Task objective
Which of the lines in the listing that follows hold "checkbox"? Pull each one out.

==============================

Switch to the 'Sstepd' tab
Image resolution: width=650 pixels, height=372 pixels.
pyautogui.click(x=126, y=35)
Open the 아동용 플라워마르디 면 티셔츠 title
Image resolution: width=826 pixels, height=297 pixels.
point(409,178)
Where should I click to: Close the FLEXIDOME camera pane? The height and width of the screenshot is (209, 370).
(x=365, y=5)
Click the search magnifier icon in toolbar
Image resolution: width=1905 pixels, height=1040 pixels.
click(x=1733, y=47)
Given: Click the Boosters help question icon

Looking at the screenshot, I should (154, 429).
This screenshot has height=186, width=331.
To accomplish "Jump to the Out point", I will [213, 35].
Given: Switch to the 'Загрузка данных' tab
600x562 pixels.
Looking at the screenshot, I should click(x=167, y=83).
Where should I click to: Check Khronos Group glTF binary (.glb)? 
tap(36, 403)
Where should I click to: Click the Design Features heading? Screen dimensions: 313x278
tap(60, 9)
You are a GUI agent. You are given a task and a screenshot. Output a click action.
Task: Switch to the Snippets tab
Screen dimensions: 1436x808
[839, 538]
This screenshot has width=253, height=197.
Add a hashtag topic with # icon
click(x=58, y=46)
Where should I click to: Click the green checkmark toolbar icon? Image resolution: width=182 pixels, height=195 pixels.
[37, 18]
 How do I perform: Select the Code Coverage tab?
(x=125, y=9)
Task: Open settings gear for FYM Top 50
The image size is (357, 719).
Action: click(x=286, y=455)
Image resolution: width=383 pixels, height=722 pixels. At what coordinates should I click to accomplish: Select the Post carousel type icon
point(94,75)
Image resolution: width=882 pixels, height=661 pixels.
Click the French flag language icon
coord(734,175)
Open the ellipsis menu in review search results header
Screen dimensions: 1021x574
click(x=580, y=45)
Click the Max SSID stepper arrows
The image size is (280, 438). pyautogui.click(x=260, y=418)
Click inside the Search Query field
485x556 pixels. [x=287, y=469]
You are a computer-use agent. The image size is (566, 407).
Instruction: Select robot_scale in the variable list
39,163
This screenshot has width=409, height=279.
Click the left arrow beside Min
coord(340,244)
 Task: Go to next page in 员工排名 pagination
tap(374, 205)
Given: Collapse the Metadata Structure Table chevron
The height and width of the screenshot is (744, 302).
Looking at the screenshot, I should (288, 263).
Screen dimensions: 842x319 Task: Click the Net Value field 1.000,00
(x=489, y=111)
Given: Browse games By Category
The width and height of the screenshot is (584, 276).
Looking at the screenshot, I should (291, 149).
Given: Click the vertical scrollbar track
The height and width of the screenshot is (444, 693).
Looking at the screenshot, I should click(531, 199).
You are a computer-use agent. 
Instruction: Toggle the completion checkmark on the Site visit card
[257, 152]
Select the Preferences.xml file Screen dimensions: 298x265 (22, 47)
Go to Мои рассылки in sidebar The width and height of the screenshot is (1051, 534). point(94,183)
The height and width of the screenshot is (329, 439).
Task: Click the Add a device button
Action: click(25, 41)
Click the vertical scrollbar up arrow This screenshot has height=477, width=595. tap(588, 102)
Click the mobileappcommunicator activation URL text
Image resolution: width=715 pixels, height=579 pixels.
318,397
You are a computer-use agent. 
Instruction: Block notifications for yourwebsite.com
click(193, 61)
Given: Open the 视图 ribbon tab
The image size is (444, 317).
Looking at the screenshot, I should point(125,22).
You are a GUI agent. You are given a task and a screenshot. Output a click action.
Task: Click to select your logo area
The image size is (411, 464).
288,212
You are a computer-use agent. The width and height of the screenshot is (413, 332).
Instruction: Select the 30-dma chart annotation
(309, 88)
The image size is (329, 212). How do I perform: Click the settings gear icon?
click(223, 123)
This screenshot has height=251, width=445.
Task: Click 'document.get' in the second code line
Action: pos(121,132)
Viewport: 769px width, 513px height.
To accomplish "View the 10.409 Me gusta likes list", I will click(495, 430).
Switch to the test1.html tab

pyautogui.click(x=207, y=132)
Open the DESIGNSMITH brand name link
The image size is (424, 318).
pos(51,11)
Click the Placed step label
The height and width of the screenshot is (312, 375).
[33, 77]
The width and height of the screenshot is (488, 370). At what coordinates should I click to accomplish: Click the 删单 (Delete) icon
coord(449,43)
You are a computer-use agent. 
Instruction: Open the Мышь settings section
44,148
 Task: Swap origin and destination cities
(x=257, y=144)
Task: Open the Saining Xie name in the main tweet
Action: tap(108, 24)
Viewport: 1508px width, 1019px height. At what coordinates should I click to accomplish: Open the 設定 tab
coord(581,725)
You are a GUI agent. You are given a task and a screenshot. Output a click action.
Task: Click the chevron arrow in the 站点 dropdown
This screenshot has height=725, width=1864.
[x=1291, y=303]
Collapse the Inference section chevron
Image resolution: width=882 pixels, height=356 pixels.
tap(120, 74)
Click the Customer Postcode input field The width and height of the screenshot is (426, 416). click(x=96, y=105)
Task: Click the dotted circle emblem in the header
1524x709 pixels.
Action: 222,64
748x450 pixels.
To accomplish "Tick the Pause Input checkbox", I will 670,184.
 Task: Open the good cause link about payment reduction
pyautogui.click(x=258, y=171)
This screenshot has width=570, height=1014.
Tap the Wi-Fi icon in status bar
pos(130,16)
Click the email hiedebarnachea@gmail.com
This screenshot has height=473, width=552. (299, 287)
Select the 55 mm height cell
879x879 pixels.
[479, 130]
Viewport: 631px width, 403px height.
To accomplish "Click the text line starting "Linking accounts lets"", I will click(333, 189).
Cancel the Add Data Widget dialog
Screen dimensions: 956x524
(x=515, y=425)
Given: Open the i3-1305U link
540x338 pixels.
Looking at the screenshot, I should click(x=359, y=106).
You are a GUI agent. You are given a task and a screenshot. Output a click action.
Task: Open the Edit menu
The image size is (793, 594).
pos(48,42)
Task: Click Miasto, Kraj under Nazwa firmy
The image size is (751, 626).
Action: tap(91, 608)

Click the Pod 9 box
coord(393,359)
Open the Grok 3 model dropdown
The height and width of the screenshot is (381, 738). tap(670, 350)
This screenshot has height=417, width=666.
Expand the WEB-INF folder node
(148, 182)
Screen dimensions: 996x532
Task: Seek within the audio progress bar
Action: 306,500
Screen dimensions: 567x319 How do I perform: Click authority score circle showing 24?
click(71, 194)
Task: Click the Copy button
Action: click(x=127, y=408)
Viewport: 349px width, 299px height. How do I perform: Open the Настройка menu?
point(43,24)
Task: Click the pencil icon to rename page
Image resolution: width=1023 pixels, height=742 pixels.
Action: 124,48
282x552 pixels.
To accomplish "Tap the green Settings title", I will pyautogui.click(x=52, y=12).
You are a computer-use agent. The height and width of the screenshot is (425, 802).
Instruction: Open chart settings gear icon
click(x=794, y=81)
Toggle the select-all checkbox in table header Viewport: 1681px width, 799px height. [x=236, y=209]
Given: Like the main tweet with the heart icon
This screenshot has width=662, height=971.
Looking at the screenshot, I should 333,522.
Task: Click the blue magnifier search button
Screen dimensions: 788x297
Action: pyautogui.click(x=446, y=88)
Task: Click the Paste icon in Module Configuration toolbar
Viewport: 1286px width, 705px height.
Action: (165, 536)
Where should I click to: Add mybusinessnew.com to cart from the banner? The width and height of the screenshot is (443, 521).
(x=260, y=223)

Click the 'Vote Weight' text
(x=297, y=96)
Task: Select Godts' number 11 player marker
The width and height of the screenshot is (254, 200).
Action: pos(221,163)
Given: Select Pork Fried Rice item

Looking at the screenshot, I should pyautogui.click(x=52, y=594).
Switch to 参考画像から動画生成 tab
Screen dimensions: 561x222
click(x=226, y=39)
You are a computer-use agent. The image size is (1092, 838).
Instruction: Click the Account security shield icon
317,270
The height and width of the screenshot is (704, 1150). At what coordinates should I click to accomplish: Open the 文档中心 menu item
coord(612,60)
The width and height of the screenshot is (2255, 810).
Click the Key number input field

==============================

Result
To accomplish "Tick the Pause Input checkbox", I will 670,184.
Toggle the select-all checkbox in table header Viewport: 1681px width, 799px height. [x=236, y=209]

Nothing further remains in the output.